After interval, WAB demi-soloist/choreographer Christopher Hill’s elegiac new work Ghost Gum explores the relationship between earth and water and features two women, Brooke Widdison-Jacobs (Water) and Polly Hilton (Earth). Hill created and recorded the electronic sound score, devised the costumes and, in collaboration with Mercurio, designed the lighting. Beautiful movable rear screens created by Gav Barbey enhance the imagery in this work. A lyrical, classically-based choreographic style emphasises dancers’ silky, flowing skirts and breadth of movement in accomplished performances by Widdison-Jacobs and Hilton, who ultimately dance in symmetry with the swaying gum trees as a backdrop.

The program concludes with Milnjiya, Milky Way – River of Stars lovingly staged and choreographed by Gary Lang to a superb recording of Henryk Górecki’s sublime Symphony No 3, Op 36 “Sorrowful Songs” by West Australian Philharmonic Orchestra conducted by Jon Tooby, and sung live by Deborah Cheetham in glorious voice, magnificent in a shimmering, long luminous costume, in the central role of Spirit Caller.

Lang re-tells his mother’s Yolngu Milky Way creation story, and the transition of spirits as they leave our realm and became part of Milnjiya, the Yolngu word for “river of stars”, the Milky Way, which represents the spirits that have gone before us. In this production, the traditional song cycles represent the physical world and Cheetham and the three NTDC dancers and eight WAB dancers represent the spirit world.
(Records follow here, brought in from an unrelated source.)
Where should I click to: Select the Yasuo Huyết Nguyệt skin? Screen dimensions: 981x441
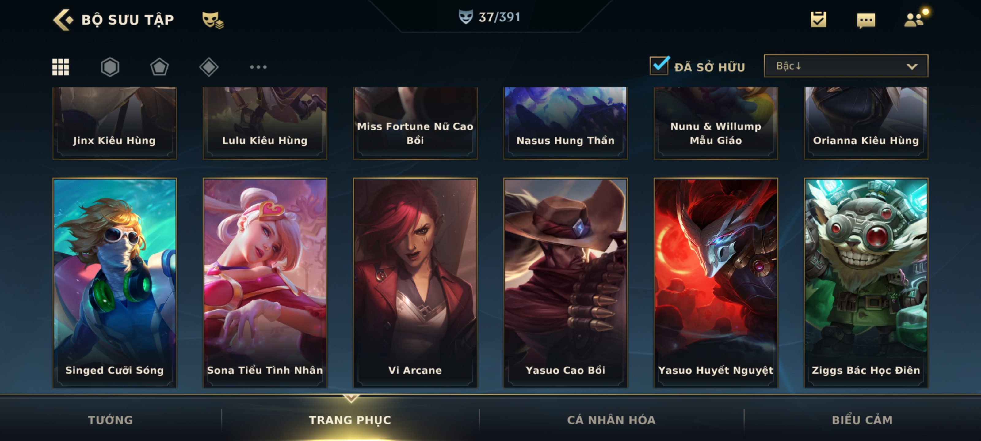pos(716,283)
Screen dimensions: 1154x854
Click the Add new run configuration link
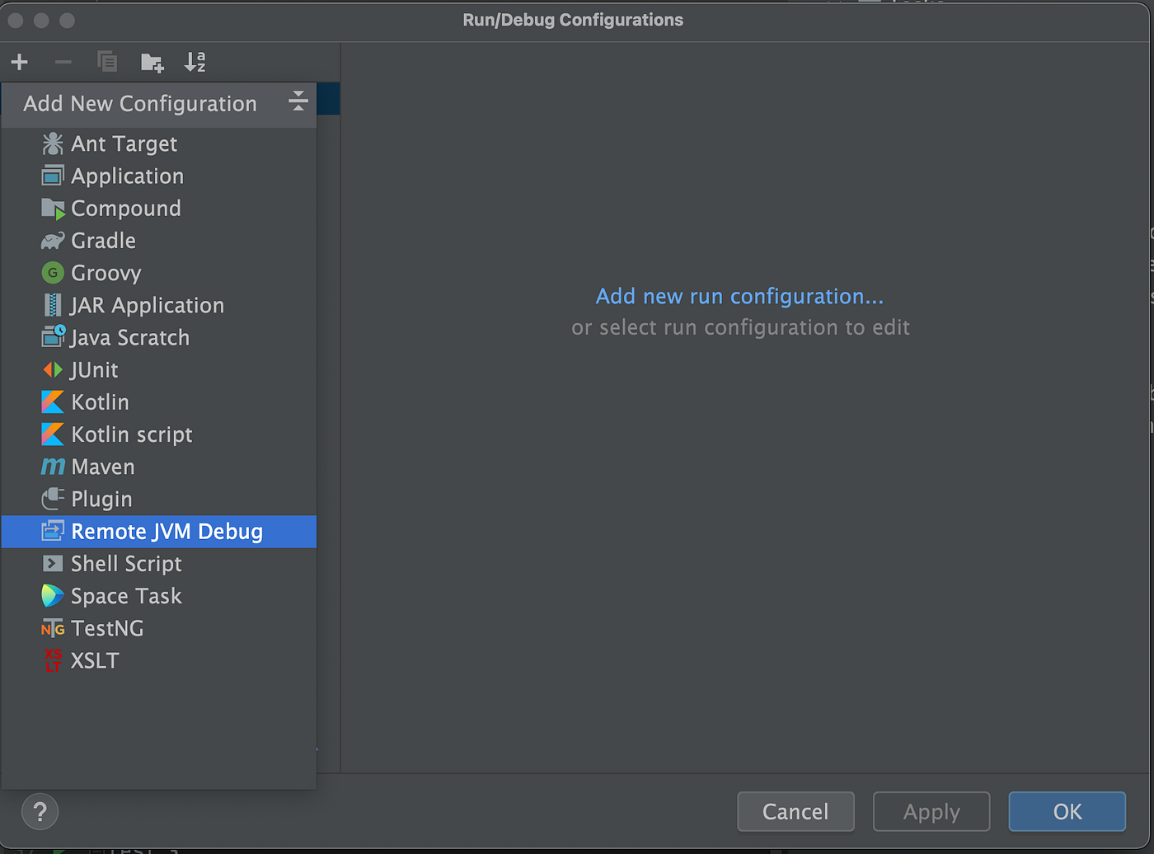pos(739,296)
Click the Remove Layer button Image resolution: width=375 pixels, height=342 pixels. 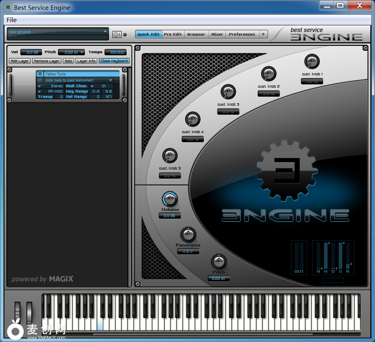pyautogui.click(x=47, y=61)
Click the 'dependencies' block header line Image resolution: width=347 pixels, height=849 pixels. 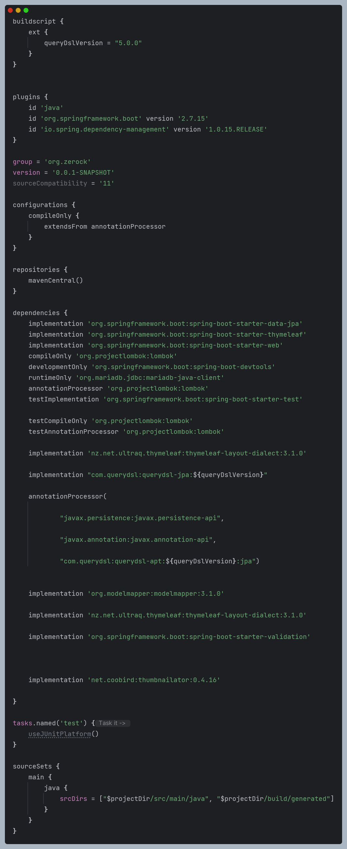pos(40,313)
Among Milnjiya’s strengths were the traditional cultural artists from Yirrkala: songman Banula Marika, Yidaki player Malngay Yunupingu, and Bunguul dancers Ngalkanbuy Yunupingu and Loretta Yunupingu, and Lang’s eloquent, inventive movement for five men, his beautiful, poetic dance for six ladies, and a pas de six blending contemporary, classical and traditional styles.

Ochre Contemporary Dance Company and Marrugeku, along with other groups, have been producing intercultural dance performances and telling Indigenous stories in Western Australia for many years. It is timely that West Australian Ballet dancers and audiences can share and celebrate this immersive, spiritual, uplifting production.